Extrayez du texte sur les formes féminines le passage qui va de « Il y a des féminins » jusqu'à « des formes attestées. », sans y changer un mot.

» **Texte fourni**
===============

Il y a des féminins qui gardent la marque du masculin. Depuis les rapatrié-e-s (damned, je suis fait) d’Algérie, une « pied-noir » peut être une « sans-cœur » car elle est « ronchon ». On dit « une Anglaise » mais « une Viking ». « Esquimaude » tend à remplacer « esquimau », même si ce sont de vrais « poisons ». « Laponne », comme « Nipponne » sont des formes attestées.

 

Le français a créé « chouchoute » (à partir de « chou »), ou encore une « rigolote hobereaute ». Celle-ci peut être « une butorde », même si elle est une « baillive » (qui n'exerce pas, qui est la femme du).

===============

» **Données enregistrées**
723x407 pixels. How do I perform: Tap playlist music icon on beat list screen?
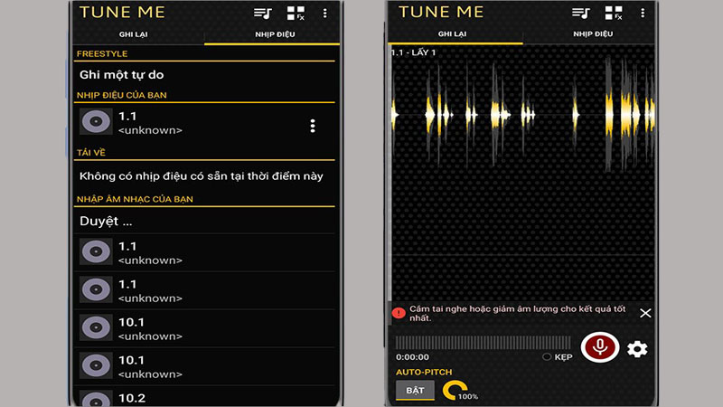click(262, 13)
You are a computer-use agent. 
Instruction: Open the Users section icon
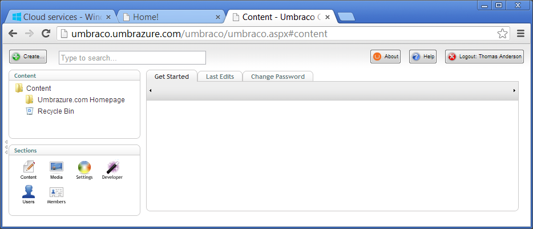(29, 192)
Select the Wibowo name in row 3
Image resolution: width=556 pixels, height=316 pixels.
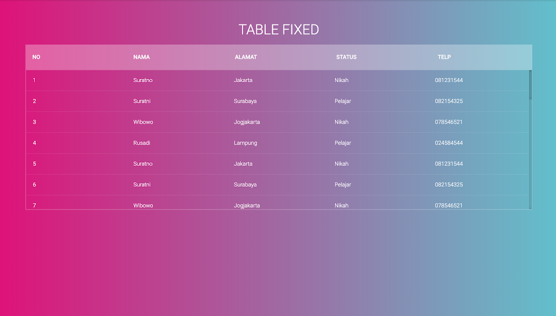pyautogui.click(x=143, y=122)
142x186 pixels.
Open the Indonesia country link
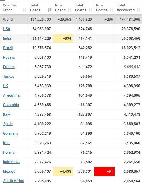[11, 162]
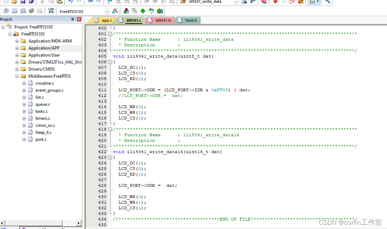Toggle a bookmark at the current line
This screenshot has width=387, height=229.
[110, 2]
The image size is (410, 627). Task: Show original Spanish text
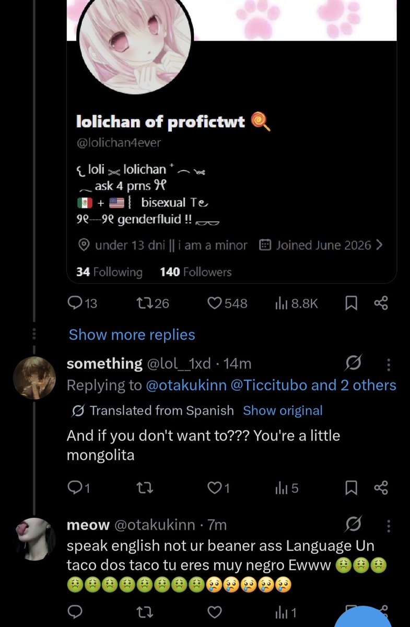(283, 411)
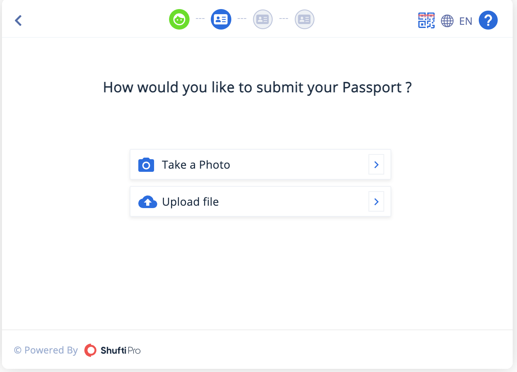This screenshot has width=517, height=372.
Task: Expand Take a Photo with its chevron
Action: 376,165
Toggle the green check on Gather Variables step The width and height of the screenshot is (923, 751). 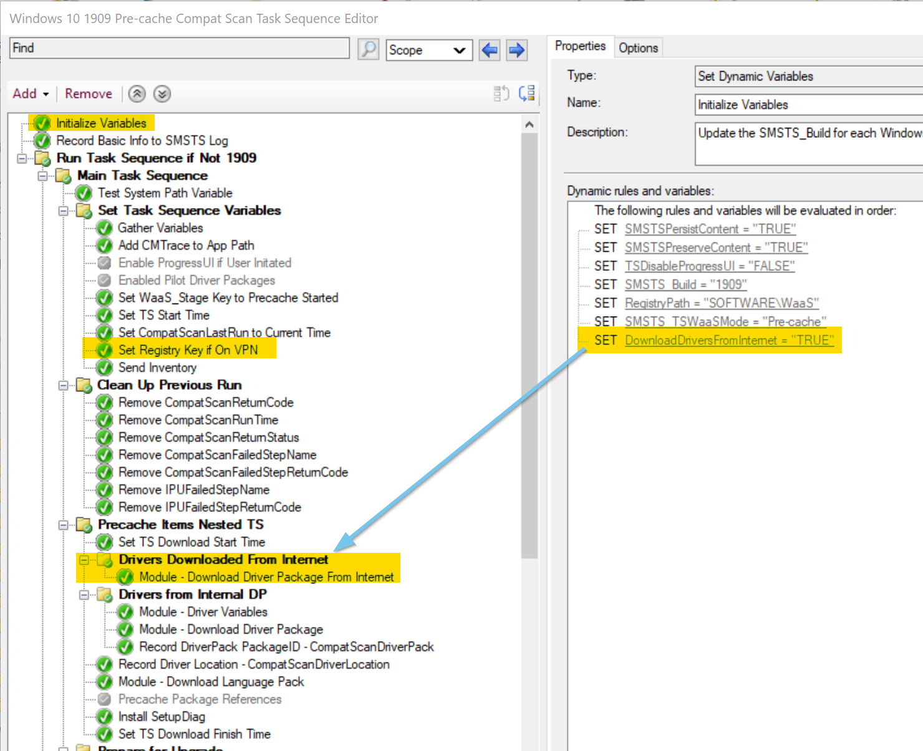tap(104, 228)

===============

» **Réponse rédigée**
Il y a des féminins qui gardent la marque du masculin. Depuis les rapatrié-e-s (damned, je suis fait) d’Algérie, une « pied-noir » peut être une « sans-cœur » car elle est « ronchon ». On dit « une Anglaise » mais « une Viking ». « Esquimaude » tend à remplacer « esquimau », même si ce sont de vrais « poisons ». « Laponne », comme « Nipponne » sont des formes attestées.